## Goal:
Extract all of the records below verbatim, reproducing every line without any alteration.

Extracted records
┌──

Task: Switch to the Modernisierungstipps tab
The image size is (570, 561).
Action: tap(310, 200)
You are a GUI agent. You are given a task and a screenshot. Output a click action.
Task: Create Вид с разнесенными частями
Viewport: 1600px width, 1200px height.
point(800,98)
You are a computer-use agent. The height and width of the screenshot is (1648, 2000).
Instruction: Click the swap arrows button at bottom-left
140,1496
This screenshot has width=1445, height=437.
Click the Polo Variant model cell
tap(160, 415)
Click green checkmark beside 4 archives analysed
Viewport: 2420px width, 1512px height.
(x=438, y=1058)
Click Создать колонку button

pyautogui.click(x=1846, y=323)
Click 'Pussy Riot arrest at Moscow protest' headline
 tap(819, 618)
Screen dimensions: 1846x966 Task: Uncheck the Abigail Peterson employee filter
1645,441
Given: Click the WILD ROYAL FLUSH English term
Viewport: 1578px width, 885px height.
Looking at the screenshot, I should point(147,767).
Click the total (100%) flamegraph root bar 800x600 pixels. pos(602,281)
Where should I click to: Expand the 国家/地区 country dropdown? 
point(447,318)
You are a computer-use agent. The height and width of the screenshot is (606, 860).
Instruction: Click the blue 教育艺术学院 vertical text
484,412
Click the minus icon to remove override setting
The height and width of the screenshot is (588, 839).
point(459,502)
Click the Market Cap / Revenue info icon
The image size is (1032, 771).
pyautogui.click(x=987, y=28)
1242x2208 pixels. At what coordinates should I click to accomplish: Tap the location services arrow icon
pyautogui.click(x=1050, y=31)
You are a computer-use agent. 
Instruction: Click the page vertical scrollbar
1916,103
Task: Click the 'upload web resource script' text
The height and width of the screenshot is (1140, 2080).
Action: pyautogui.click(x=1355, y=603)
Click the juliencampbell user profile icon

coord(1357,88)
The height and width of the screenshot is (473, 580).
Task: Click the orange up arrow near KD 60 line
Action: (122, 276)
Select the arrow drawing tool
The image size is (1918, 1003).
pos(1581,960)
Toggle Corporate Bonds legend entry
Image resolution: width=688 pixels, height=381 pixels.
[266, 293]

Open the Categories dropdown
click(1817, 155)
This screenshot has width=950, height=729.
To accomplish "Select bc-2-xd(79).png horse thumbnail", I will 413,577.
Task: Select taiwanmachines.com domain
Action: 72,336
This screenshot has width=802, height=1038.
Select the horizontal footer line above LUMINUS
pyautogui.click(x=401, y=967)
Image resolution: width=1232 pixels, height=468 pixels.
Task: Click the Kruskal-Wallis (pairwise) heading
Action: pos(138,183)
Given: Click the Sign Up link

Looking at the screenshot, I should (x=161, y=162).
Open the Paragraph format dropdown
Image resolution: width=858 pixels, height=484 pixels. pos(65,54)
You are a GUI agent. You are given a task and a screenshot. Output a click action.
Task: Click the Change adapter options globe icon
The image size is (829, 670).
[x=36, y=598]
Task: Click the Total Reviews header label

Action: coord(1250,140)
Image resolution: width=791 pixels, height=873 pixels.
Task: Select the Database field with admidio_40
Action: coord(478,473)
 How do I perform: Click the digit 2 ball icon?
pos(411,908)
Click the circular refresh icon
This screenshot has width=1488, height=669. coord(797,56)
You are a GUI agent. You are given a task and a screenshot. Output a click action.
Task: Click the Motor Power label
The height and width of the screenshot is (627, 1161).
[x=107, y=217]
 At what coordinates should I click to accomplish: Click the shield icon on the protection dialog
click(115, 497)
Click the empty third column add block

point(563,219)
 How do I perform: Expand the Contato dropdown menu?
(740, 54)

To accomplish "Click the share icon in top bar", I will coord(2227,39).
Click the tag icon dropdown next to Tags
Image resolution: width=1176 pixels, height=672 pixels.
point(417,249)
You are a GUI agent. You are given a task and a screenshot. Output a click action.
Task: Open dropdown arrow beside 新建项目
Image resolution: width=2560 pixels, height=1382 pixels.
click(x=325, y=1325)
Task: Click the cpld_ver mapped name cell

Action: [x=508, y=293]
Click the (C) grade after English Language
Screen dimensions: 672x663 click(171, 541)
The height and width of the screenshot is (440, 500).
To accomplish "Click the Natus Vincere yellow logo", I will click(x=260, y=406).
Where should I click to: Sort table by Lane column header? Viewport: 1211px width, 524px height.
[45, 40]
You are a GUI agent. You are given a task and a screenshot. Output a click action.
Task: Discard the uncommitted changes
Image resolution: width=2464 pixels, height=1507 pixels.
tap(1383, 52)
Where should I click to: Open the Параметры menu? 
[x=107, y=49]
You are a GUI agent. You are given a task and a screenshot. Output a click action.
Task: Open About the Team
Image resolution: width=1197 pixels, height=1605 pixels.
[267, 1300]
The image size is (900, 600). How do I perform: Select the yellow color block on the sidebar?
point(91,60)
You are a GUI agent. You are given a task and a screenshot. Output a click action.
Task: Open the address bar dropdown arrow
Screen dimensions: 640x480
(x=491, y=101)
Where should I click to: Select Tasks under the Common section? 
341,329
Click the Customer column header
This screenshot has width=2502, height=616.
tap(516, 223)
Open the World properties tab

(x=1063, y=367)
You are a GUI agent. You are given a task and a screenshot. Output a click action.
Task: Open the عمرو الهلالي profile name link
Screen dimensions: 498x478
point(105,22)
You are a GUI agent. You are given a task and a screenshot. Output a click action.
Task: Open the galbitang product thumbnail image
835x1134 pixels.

└──

## Output:
Task: Switch to the Modernisierungstipps tab
The image size is (570, 561).
Action: tap(310, 200)
You are a GUI agent. You are given a task and a screenshot. Output a click action.
Task: Create Вид с разнесенными частями
Viewport: 1600px width, 1200px height.
point(800,98)
You are a computer-use agent. The height and width of the screenshot is (1648, 2000).
Instruction: Click the swap arrows button at bottom-left
140,1496
This screenshot has width=1445, height=437.
Click the Polo Variant model cell
tap(160, 415)
Click green checkmark beside 4 archives analysed
Viewport: 2420px width, 1512px height.
(x=438, y=1058)
Click Создать колонку button

pyautogui.click(x=1846, y=323)
Click 'Pussy Riot arrest at Moscow protest' headline
 tap(819, 618)
Screen dimensions: 1846x966 Task: Uncheck the Abigail Peterson employee filter
1645,441
Given: Click the WILD ROYAL FLUSH English term
Viewport: 1578px width, 885px height.
Looking at the screenshot, I should point(147,767).
Click the total (100%) flamegraph root bar 800x600 pixels. pos(602,281)
Where should I click to: Expand the 国家/地区 country dropdown? 
point(447,318)
You are a computer-use agent. The height and width of the screenshot is (606, 860).
Instruction: Click the blue 教育艺术学院 vertical text
484,412
Click the minus icon to remove override setting
The height and width of the screenshot is (588, 839).
point(459,502)
Click the Market Cap / Revenue info icon
The image size is (1032, 771).
pyautogui.click(x=987, y=28)
1242x2208 pixels. At what coordinates should I click to accomplish: Tap the location services arrow icon
pyautogui.click(x=1050, y=31)
You are a computer-use agent. 
Instruction: Click the page vertical scrollbar
1916,103
Task: Click the 'upload web resource script' text
The height and width of the screenshot is (1140, 2080).
Action: pyautogui.click(x=1355, y=603)
Click the juliencampbell user profile icon

coord(1357,88)
The height and width of the screenshot is (473, 580).
Task: Click the orange up arrow near KD 60 line
Action: (122, 276)
Select the arrow drawing tool
The image size is (1918, 1003).
pos(1581,960)
Toggle Corporate Bonds legend entry
Image resolution: width=688 pixels, height=381 pixels.
[266, 293]

Open the Categories dropdown
click(1817, 155)
This screenshot has width=950, height=729.
To accomplish "Select bc-2-xd(79).png horse thumbnail", I will 413,577.
Task: Select taiwanmachines.com domain
Action: 72,336
This screenshot has width=802, height=1038.
Select the horizontal footer line above LUMINUS
pyautogui.click(x=401, y=967)
Image resolution: width=1232 pixels, height=468 pixels.
Task: Click the Kruskal-Wallis (pairwise) heading
Action: pos(138,183)
Given: Click the Sign Up link

Looking at the screenshot, I should (x=161, y=162).
Open the Paragraph format dropdown
Image resolution: width=858 pixels, height=484 pixels. pos(65,54)
You are a GUI agent. You are given a task and a screenshot. Output a click action.
Task: Click the Change adapter options globe icon
The image size is (829, 670).
[x=36, y=598]
Task: Click the Total Reviews header label

Action: coord(1250,140)
Image resolution: width=791 pixels, height=873 pixels.
Task: Select the Database field with admidio_40
Action: coord(478,473)
 How do I perform: Click the digit 2 ball icon?
pos(411,908)
Click the circular refresh icon
This screenshot has width=1488, height=669. coord(797,56)
You are a GUI agent. You are given a task and a screenshot. Output a click action.
Task: Click the Motor Power label
The height and width of the screenshot is (627, 1161).
[x=107, y=217]
 At what coordinates should I click to accomplish: Click the shield icon on the protection dialog
click(115, 497)
Click the empty third column add block

point(563,219)
 How do I perform: Expand the Contato dropdown menu?
(740, 54)

To accomplish "Click the share icon in top bar", I will coord(2227,39).
Click the tag icon dropdown next to Tags
Image resolution: width=1176 pixels, height=672 pixels.
point(417,249)
You are a GUI agent. You are given a task and a screenshot. Output a click action.
Task: Open dropdown arrow beside 新建项目
Image resolution: width=2560 pixels, height=1382 pixels.
click(x=325, y=1325)
Task: Click the cpld_ver mapped name cell

Action: [x=508, y=293]
Click the (C) grade after English Language
Screen dimensions: 672x663 click(171, 541)
The height and width of the screenshot is (440, 500).
To accomplish "Click the Natus Vincere yellow logo", I will click(x=260, y=406).
Where should I click to: Sort table by Lane column header? Viewport: 1211px width, 524px height.
[45, 40]
You are a GUI agent. You are given a task and a screenshot. Output a click action.
Task: Discard the uncommitted changes
Image resolution: width=2464 pixels, height=1507 pixels.
tap(1383, 52)
Where should I click to: Open the Параметры menu? 
[x=107, y=49]
You are a GUI agent. You are given a task and a screenshot. Output a click action.
Task: Open About the Team
Image resolution: width=1197 pixels, height=1605 pixels.
[267, 1300]
The image size is (900, 600). How do I perform: Select the yellow color block on the sidebar?
point(91,60)
You are a GUI agent. You are given a task and a screenshot. Output a click action.
Task: Open the address bar dropdown arrow
Screen dimensions: 640x480
(x=491, y=101)
Where should I click to: Select Tasks under the Common section? 
341,329
Click the Customer column header
This screenshot has width=2502, height=616.
tap(516, 223)
Open the World properties tab

(x=1063, y=367)
You are a GUI agent. You are given a task and a screenshot. Output a click action.
Task: Open the عمرو الهلالي profile name link
Screen dimensions: 498x478
point(105,22)
You are a GUI agent. You are given a task and a screenshot. Output a click action.
Task: Open the galbitang product thumbnail image
835x1134 pixels.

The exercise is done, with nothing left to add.